Strawberry picking, through a season that lasts more than half the year, is back-breaking work. Workers stoop to pick fruit at the level of their ankles. Strawberries must be hand-picked at the point of ripening, without bruising, and carefully laid in cartons at high speed.

From California they are shipped as far as the UK and Japan. There are stories of sexual harassment, arbitrary sackings and wage cuts, and shots fired over workers' heads. Workers even have been forced to eat green strawberries they picked too early.

The worst abuses are confined to a few growers. But the campaign has caught the imagination of the American press, with its echoes of the civil rights era, when Chavez emerged to champion the poor Spanish-speaking immigrants.

It is believed that at least half the crop workers are illegal, but the union does not ask for papers. Modelled on a successful drive among mushroom pickers last year, if successful, it may swell the UFW's membership by a third. The union's high profile has long depended on the symbolism of the Chavez name rather than due-paying members. But in the waning days of his presidency membership slipped from about 100,000 to a quarter that number.

California's farms depend on cheap migrant labour. Wages have been stagnant, or have fallen, for years; strawberry earnings average about $8,000 a year. But a new breed of better-off worker has also emerged. "In this company we don't need a union," says Jose Sanchez, a home-owner earning up to $15,000 a year as a truck driver on Mrs Miller's farm.
________________________________________
# TASKS TO PERFORM:
**A.** Answer these questions about the strawberry-picking article.
(i) Which two countries do California strawberries get shipped to?
(ii) What do strawberry earnings average per year?
(iii) What earlier drive was the union's campaign modeled on?
**B.** Write one short paragraph that carries the strawberry-picking article on from its final sentence.

Item-finding data:
________________________________________
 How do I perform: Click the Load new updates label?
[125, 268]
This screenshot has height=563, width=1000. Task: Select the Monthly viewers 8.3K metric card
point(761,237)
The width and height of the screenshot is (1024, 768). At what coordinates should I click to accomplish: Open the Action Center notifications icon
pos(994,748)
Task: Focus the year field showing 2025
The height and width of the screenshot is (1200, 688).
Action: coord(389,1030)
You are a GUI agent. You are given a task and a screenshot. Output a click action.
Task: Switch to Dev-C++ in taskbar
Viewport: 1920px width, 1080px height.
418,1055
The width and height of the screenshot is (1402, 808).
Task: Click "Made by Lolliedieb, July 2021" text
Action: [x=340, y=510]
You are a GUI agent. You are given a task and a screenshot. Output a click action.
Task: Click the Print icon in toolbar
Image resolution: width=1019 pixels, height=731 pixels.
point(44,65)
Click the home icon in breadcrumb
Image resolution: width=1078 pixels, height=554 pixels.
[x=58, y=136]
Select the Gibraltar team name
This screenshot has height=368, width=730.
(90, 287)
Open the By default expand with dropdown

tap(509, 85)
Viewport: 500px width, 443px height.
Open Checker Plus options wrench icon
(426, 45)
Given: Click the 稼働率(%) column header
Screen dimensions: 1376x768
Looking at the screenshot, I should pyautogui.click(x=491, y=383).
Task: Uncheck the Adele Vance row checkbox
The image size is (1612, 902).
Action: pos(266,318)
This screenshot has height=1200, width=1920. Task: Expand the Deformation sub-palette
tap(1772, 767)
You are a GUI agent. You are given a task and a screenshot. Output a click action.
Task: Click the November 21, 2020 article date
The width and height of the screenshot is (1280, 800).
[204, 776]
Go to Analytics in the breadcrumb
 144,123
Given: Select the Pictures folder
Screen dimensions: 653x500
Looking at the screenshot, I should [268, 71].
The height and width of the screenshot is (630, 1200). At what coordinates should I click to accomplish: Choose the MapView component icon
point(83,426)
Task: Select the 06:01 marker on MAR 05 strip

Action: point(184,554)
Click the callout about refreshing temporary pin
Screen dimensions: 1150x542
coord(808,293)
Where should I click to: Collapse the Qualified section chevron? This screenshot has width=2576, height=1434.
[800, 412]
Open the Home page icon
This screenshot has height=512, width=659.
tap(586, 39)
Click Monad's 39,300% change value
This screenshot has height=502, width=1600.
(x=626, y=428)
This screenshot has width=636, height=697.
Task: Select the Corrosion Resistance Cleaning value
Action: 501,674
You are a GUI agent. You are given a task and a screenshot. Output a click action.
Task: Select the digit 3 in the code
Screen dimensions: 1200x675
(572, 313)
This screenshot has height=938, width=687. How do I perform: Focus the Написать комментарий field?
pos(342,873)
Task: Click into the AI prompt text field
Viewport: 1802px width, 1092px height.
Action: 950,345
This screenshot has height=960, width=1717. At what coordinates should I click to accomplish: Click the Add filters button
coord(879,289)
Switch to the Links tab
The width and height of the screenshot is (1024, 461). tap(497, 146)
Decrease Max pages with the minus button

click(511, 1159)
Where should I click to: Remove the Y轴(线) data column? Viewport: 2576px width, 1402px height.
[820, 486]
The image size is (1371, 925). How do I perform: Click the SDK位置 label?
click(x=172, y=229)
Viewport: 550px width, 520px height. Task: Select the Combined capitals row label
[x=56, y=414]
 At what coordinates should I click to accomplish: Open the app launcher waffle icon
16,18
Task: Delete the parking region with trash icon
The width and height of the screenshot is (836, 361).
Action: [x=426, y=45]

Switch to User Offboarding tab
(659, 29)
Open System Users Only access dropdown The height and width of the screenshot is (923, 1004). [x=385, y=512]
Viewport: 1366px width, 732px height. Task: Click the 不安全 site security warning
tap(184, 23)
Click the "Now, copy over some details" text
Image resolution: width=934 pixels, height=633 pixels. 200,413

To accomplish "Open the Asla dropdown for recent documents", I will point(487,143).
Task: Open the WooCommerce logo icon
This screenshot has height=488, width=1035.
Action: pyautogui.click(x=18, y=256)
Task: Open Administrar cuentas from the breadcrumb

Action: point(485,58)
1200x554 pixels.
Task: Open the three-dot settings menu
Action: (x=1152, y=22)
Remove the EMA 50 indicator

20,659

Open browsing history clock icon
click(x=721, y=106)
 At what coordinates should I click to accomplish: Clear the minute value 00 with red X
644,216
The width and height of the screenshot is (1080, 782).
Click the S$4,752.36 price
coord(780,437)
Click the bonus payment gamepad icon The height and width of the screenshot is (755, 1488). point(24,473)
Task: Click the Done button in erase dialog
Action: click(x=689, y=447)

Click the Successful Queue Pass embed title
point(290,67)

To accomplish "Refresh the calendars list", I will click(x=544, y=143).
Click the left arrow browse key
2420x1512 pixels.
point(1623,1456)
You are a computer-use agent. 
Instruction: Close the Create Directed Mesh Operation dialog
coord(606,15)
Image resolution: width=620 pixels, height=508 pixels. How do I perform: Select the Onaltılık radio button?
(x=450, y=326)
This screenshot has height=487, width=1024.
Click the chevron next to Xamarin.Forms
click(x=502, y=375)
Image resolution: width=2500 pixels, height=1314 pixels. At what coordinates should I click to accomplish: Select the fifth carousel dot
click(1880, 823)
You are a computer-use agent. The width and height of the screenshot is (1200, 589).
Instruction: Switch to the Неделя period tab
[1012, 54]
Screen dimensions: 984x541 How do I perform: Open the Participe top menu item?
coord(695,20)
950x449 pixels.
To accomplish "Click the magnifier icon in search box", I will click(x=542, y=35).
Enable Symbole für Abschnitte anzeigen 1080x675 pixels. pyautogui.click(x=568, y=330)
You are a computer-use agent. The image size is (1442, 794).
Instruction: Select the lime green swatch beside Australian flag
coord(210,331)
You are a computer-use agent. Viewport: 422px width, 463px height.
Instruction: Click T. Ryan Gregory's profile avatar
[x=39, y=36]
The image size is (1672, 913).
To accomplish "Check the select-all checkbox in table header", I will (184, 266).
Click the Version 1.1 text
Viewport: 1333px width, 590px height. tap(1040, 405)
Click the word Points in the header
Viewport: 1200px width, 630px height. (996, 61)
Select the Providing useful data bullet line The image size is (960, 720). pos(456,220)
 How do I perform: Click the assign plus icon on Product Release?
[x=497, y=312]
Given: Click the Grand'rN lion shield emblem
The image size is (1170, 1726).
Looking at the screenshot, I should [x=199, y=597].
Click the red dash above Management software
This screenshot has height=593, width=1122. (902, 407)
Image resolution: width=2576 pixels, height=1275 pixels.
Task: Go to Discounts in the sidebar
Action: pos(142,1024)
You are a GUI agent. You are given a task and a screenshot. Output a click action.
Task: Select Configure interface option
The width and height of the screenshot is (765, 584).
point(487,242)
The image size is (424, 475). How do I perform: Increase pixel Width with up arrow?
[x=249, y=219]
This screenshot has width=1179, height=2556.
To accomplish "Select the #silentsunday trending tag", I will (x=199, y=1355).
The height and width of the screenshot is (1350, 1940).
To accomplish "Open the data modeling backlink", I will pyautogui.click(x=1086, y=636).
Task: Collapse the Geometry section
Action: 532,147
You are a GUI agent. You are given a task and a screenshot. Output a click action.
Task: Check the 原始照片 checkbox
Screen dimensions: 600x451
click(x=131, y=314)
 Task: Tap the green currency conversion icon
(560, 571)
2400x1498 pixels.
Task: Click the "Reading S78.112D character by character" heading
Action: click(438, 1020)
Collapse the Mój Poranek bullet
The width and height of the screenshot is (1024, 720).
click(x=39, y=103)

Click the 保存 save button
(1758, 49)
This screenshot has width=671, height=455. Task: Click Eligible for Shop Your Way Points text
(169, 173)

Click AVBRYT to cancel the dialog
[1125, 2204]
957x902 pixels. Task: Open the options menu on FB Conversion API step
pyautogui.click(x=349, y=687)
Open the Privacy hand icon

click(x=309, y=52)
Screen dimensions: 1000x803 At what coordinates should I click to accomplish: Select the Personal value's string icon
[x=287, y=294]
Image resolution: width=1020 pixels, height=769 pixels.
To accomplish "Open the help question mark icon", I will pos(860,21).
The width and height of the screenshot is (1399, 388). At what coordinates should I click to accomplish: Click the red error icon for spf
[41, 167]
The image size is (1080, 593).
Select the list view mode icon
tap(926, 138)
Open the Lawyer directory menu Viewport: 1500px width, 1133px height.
________________________________________
# RESPONSES BY TASK:
**A.**
(i) The UK and Japan.
(ii) About $8,000 a year.
(iii) A successful drive among mushroom pickers the previous year.

**B.**
Union officials produced Griselda Ruiz, 18, the mother of a one-year- old boy. She described working for one notorious grower with no breaks and no bathrooms except the bushes, and a foreman who made sexual advances. Jesus Lopez, 43, says his employer has never raised wages beyond $5.50 an hour. He will join the union, even if it costs him and his three sons their jobs.

Antonin C, who says he is 17 but looks three years younger, waits at the corner of a strawberry field for the ride back to his room, shared with five other men, in a dilapidated motel.

A Mixtec Indian from Mexico, he made the journey north about a month ago. The Mixtecs are said to account for a growing number of migrant workers. About a fifth speak no English or Spanish and they often take the lowest-paid jobs.

Antonin holds up a check stub for $150 - pay for a six-day week. He describes a home with seven brothers and sisters in a place where wages were three dollars a day. "With the money we have in Mexico, we don't even have enough to buy clothes," he said.